The footnote almost certainly does reflect a change in the way NSA handled the data (that is, in this case NSA informed FISC in timely fashion), because by April of that year, 31 “newly trained” NSA analysts were caught querying domestic phone data using 2,373 identifiers without knowing they were doing so, which seems to indicate the “newly trained” analysts just kept querying metadata as they would have using EO 12333 collected data. Though NSA didn’t tell FISC about that until 6 months later. In the interim (in August 2008), NSA also told FISC about how it correlated numbers — which we know works across data sources, not exclusively within the domestic data collection.
In other words, NSA was slowly integrating the phone dragnet in with its larger metadata collection, and informing — perhaps even more slowly — FISC what that meant.
In spite of the disappearance of the footnote in the first orders dealing with the dragnet problems in 2009, the NSA did not segregate the data from the federated interface. That’s clear from a memorandum of understanding NSA issued sometime after March 18, 2009 indicating that access to one metadata repository had been shut down, but four were still accessible:
- SIGINT dating back to 1998
- [redacted — which could be STELLAR WIND data or could be foreign-supplied data]
- BRFISA dating back to May 2006
- PR/TT dating back to a redacted date that public records show to be July 2004
Given the previous inclusion of 3,000 US persons in with other queries, it’s possible the newly excluded collection consisted of GCHQ collected data that included significant US person data.
I raise all this to point out one of the inherent dangers with the dragnet. A program that was billed as a simple collection designed to serve FBI needs got integrated within 2 years of inception, creating a great deal of problems, without reconsideration of whether the stated purpose of the dragnet still matched what the by-then clearly different intent was. And this from a program that was supposed to be closely minimized.
Oh by the way, NSA told the FISC, we made an extra copy of the database of all phone-based relationships in the United States. Because it’s more efficient to have two databases.
The whole purpose of building a “Big Data” system, like the NSA did with Accumulo, is to be able to throw everything into it. Accumulo, like Hadoop on which it is based, is a schema-less database. There are a number of reasons for a schema-less database, but the primary one is that you don’t need to know, in advance, what data elements (which would be enumerated in a schema) you’re going to store. So, when you come up with a new set of data, you build an appropriate ingestion procedure and store the stuff. I would speculate that the federated query system was developed before the NSA had sufficient big data capabilities and is slowly being transitioned out of use.

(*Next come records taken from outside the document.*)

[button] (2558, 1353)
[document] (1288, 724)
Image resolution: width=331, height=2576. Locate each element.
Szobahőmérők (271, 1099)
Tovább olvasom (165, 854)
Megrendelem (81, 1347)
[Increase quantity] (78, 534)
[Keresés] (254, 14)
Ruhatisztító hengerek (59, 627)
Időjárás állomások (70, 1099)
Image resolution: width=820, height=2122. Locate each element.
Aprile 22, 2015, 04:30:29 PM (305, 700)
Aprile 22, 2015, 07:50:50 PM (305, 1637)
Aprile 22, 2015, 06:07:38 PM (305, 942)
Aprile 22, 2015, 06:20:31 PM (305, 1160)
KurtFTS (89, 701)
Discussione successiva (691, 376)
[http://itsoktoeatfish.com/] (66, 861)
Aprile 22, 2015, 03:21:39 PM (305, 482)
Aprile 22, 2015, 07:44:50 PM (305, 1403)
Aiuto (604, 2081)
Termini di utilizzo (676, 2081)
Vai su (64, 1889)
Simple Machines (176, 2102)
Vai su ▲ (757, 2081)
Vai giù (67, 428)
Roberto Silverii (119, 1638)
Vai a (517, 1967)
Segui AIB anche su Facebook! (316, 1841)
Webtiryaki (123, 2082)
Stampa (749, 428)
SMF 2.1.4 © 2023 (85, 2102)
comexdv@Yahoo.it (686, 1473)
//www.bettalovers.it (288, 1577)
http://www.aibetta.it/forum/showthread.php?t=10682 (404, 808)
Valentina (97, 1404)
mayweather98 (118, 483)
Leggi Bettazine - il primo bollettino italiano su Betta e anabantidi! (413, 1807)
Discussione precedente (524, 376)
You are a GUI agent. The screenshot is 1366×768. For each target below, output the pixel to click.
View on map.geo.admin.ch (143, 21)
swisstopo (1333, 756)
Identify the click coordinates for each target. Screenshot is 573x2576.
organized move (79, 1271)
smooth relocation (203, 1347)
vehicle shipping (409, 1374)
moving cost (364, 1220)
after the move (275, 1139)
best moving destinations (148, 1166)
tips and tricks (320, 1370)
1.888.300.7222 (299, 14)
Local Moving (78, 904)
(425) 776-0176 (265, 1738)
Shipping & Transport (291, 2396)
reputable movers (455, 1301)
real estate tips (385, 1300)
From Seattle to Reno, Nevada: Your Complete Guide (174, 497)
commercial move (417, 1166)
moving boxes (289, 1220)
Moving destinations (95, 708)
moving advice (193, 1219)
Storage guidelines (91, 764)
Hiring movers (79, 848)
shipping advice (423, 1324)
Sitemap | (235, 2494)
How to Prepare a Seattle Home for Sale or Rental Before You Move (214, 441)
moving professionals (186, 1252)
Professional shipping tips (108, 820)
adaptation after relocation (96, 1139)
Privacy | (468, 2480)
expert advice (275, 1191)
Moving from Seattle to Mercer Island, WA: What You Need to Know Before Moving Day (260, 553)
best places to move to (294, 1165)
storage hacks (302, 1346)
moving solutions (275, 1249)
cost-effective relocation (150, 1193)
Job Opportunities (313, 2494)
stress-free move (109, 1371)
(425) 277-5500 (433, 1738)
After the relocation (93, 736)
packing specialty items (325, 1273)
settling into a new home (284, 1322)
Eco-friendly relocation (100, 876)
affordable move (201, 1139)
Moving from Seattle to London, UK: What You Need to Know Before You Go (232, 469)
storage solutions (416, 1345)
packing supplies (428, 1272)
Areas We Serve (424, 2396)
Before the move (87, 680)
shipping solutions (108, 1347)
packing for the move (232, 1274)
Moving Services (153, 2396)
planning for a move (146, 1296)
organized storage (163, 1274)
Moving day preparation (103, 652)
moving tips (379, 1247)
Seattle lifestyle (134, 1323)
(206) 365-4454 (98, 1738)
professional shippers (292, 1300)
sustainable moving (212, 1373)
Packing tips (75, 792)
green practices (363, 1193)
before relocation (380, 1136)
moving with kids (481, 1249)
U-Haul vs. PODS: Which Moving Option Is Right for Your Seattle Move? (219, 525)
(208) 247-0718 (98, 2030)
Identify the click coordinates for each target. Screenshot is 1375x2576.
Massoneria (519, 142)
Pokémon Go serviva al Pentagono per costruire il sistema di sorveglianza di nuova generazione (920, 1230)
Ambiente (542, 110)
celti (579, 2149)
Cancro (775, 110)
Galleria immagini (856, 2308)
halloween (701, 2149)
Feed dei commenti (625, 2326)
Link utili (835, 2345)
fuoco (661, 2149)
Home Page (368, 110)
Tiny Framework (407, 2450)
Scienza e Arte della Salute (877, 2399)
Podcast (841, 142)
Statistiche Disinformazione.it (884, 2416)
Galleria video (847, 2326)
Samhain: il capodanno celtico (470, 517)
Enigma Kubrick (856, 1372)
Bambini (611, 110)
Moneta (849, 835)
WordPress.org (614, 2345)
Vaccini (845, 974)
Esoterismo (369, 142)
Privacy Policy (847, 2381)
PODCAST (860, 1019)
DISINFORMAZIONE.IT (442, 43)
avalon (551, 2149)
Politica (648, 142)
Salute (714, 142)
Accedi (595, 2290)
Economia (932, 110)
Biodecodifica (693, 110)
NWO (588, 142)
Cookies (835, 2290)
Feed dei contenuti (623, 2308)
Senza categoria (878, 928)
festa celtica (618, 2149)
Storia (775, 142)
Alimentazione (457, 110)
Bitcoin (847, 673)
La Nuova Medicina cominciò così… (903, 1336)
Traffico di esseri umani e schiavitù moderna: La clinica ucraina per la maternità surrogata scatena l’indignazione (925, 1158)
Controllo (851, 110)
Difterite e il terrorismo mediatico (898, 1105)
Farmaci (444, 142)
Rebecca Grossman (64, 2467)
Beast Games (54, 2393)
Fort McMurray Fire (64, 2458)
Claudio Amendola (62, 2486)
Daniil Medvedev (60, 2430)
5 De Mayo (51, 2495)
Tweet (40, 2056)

It’s worth noting, too, how terrible some of this stuff is in terms of process engineering? Make sure you copy the identifier correctly from the spreadsheet? Seriously? The NSA seems to have no problem putting resources on the real sexy stuff – big data – but can’t seem to be bothered with user interface design. Remember this as well as the screenshots we’ve seen of the shitty-looking Windows interface next time you see a movie or a TV show with a hacker working with a fancy advanced interface.
@Saul Tannenbaum: The 2012 report from WaPo suggested Marina may be in transition, which would make sense bc if it really includes all Internet metadata then the entire concept of what they take has been changing.